Similar arguments are being made in the recent Macleans article "Human rights racket" by Andrew Coyne which reviews Ezra Levant's recent book on the subject. Levant, as one might expect, specifically targets Canada's human rights commissions for suppressing civil liberties in the name of protecting human rights without being restrained by legal due process. As the article points out:
Human rights commissions have been set up as a kind of parallel police and legal system, yet without any of the procedural safeguards, rules of evidence, or simple professional expertise of the real thing. Human rights investigators can search homes and offices without warrants. Tribunals can accept hearsay evidence, or ignore disclosure requirements, at will. Common law defences such as fair comment do not apply. Complainants have their costs paid for, even if they lose, while their targets must fend for themselves. None of this is accidental. It’s deliberate—protecting “human rights” was considered too urgent a matter to be constrained by old-fashioned notions of due process.
We are in a crisis over human rights in our society. Part of the problem is that we no longer really know what human rights are. Inevitably, our perceptions clash and the struggle is to figure out which of these so-called rights trump the others. Increasingly, it is the more marginal and disputable rights that seem to take priority. As a PC user with Microsoft programming that is inevitably prone to freezing up, by necessity I become familiar with the "reset" button of every computer I have ever owned.
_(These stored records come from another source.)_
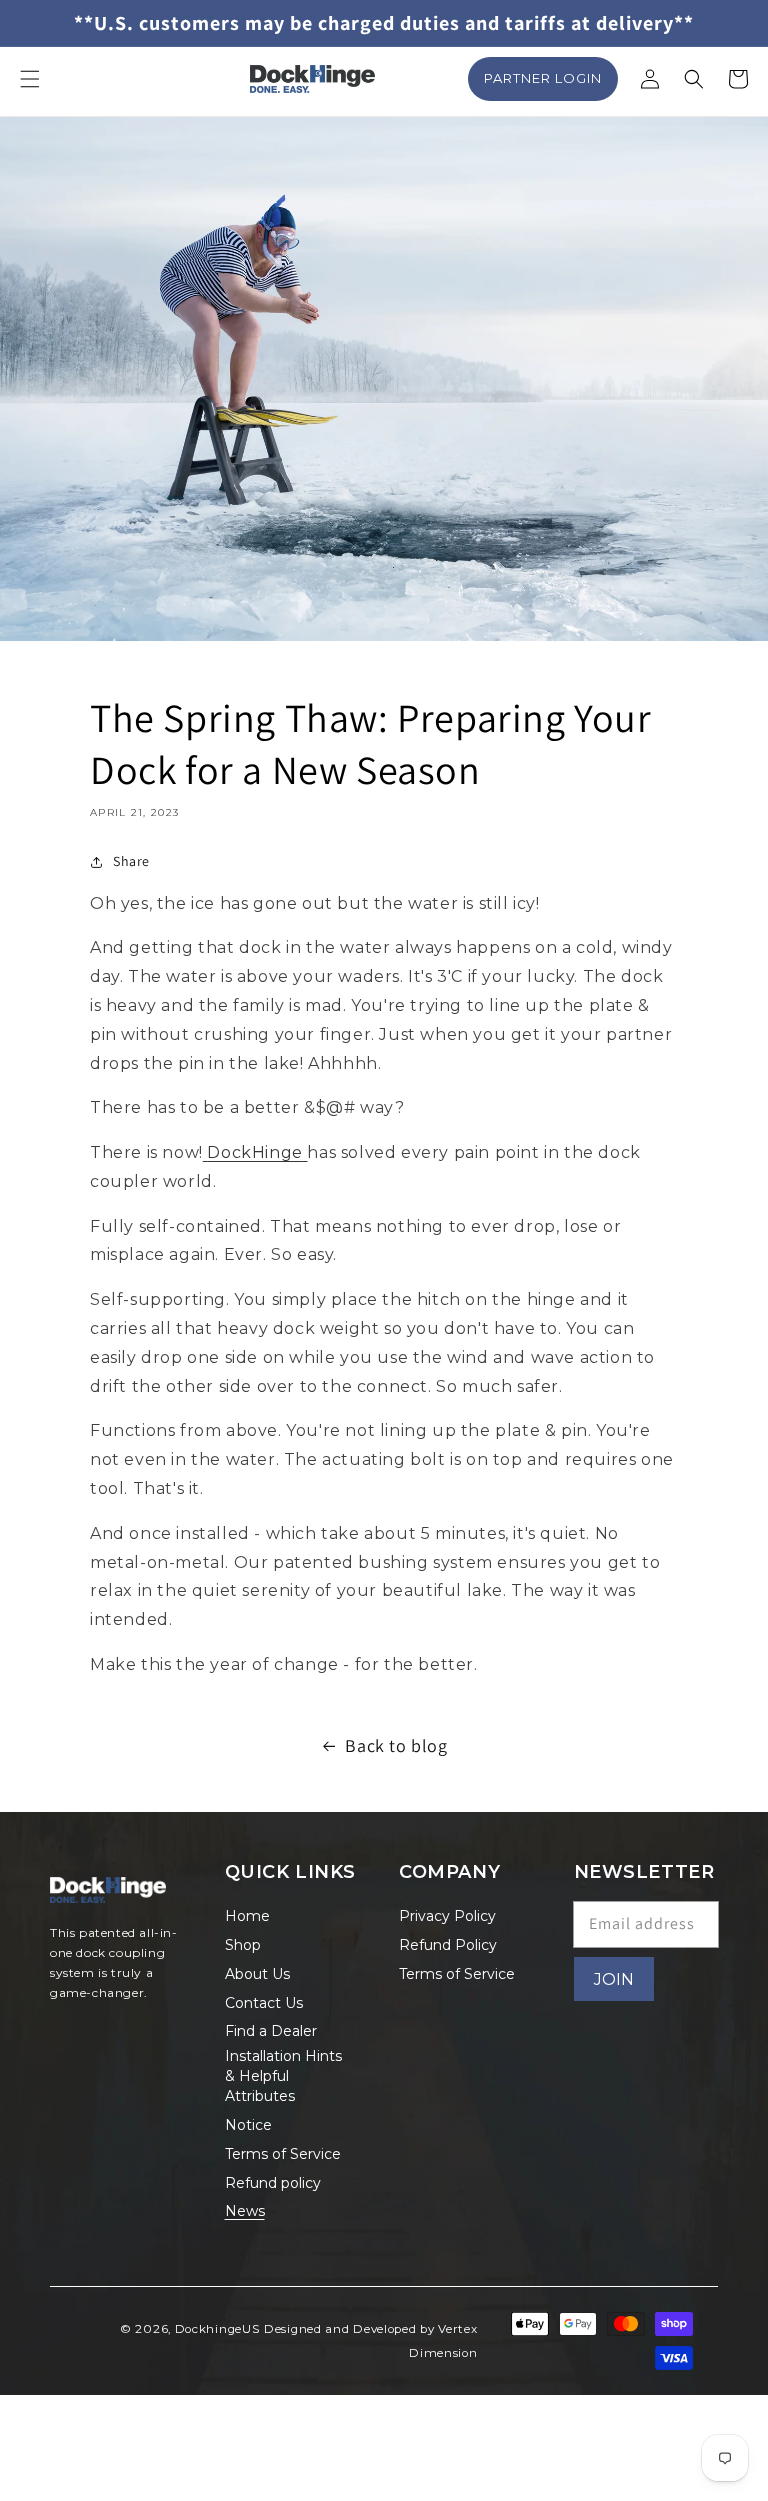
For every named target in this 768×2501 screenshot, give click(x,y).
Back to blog (396, 1745)
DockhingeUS (217, 2329)
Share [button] (131, 861)
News (245, 2211)
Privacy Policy (447, 1916)
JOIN (614, 1979)
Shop (243, 1945)
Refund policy (273, 2183)
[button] (30, 79)
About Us (257, 1974)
We are in such a state with human rights here in Canada and elsewhere in the Western world. We are increasingly freezing up like an old PC, as our programming (what we perceive are rights) keeps conflicting with itself. But where is the "reset" button?
As Christians, we may be tempted to "chuck" the whole thing, retreat back to our ghettos and suggest that human rights is best left outside of the church. We'll let society fight it out. The problem is, as the National Post article points out, we can't. The answer is not to retreat or pretend that human rights don't matter. They do and as Christians who believe in the sanctity of human life created in the image of God, we have the only solid basis on which to base human rights. We have the "reset" button! Rather than trash the concept of human rights, we need to push it by rediscovering what human rights are and what they are not. This is why we at The Voice of the Martyrs are recommending that people read Thomas K. Johnson's Human Rights - A Christian Primer. You can download a pdf copy or if, like me, you still prefer a book to read from than a computer screen, you can order it online from us. It is not a perfect book (what book is?) but it is a good starting point and this is where most of us are at. Pastors especially need to start thinking about these things. We regularly encourage our people to live out their faith throughout the week. To practice one's faith only on Sundays, we say, is the antithesis of what it means to follow Christ. If we really believe this, we had better start training them to know how to do that in a society that is increasingly pushing them to privatize their faith and conscience, limiting the practice of their convictions strictly to the home and church.